Qui connait DaFunkShun (ou DaFunk$hun, ou encore Da Funk $Hun) de nos jours ? Pas grand-monde, sans doute, et pour plusieurs bonnes (mauvaises) raisons. Tout d'abord, la scène de la Baie a toujours été sous-médiatisée, compte-tenu de sa vivacité et de son influence, et donc le duo de Vallejo en a pâti. Ensuite, les frères Robert et Jason Gray n'ont pas eu une carrière longue, malgré une échappée en solo du premier sous le nom de Rob G. Enfin, ce n'est pas sur un label en vue qu'est sorti leur album (intitulé The Album, histoire de bien passer inaperçu...), mais chez les Allemands de Black Jam, avec en prime une réédition obscure chez des Polonais.

DAFUNKSHUN - The Album

Néanmoins, on a vu cet album qualifié parfois de classique de la mobb music. Et pour cause, il en est l'archétype. Cet objet produit par Rick Rivera et par Rob G lui-même est le disque californien typique des années 90, avec ses jolis synthés, ses sirènes en tous sens, son gangsta rap aux refrains mélodieux, voire sirupeux, ses histoires de gros sous et de survivants de rue, son sexe débridé ("Slide Through And Chill" et ses cris de jouissance), ses propos de mac au sexisme carabiné et sa célébration de l'art de vivre de la West Side.

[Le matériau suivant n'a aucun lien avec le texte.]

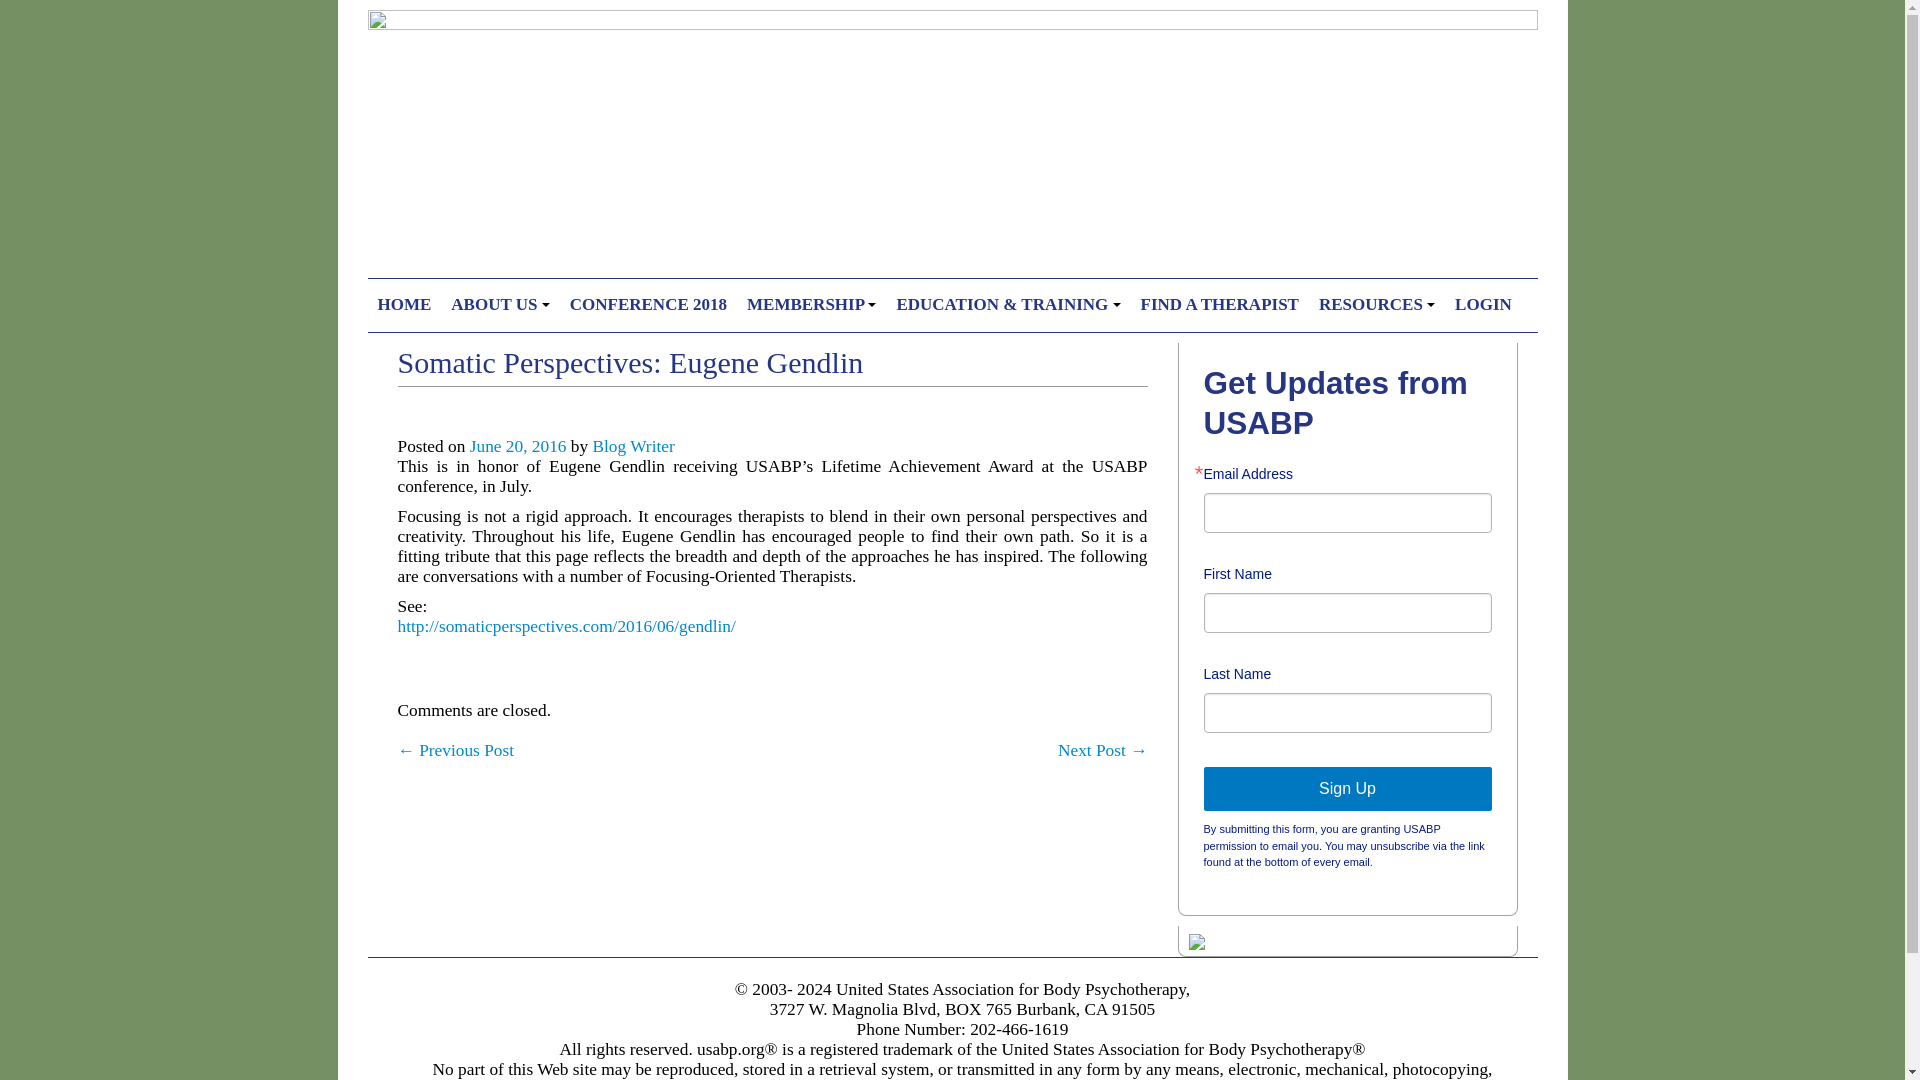  What do you see at coordinates (458, 288) in the screenshot?
I see `Skip to secondary content` at bounding box center [458, 288].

Les influences funk sont particulièrement visibles. Elle sont annoncées par le nom même du duo, dérivé du groupe à succès Com Funk Shun, lui aussi de Vallejo, un groupe samplé sur l'irrésistible et le long "You Ain't Neva Lied". D'autres grands noms de cette école voient aussi leurs sons recyclés, Marvin Gaye sur "Honey", George Duke sur "Dukey Stick", et le "Ladies' Night" de Kool and the Gang est paraphrasé sur "Tonight", un autre temps fort de l'album. Les basses sont rondes, les claviers sont vintages et virevoltants, les guitares et l'esprit sont funky, les chants de coq châtrés sont constants, quand ils ne sont pas déformés au vocoder. Tout cela est très accrocheur. Ça l'est même exagérément.

C'est ce qui séduit tout de suite avec ce disque. C'est son aspect familier, c'est ce son West Coast doté d'atours extraordinairement mélodiques. Ces airs de recette, ces formules tant attendues et tant entendues, c'est ce qui lasse, quand l'humeur du jour n'y est pas. C'est trop beau pour être honnête. Mais le plus souvent, c'est ce qui attire, surtout quand cela aboutit à ce tube qu'est "Tonight", à ce "Murder May I" tout en chants féminins (avec un petit quelque chose de Bone Thugs), au somptueux "Tired, Tact Back" et à d'autres moments de cet indispensable presque perdu de la Bay Area.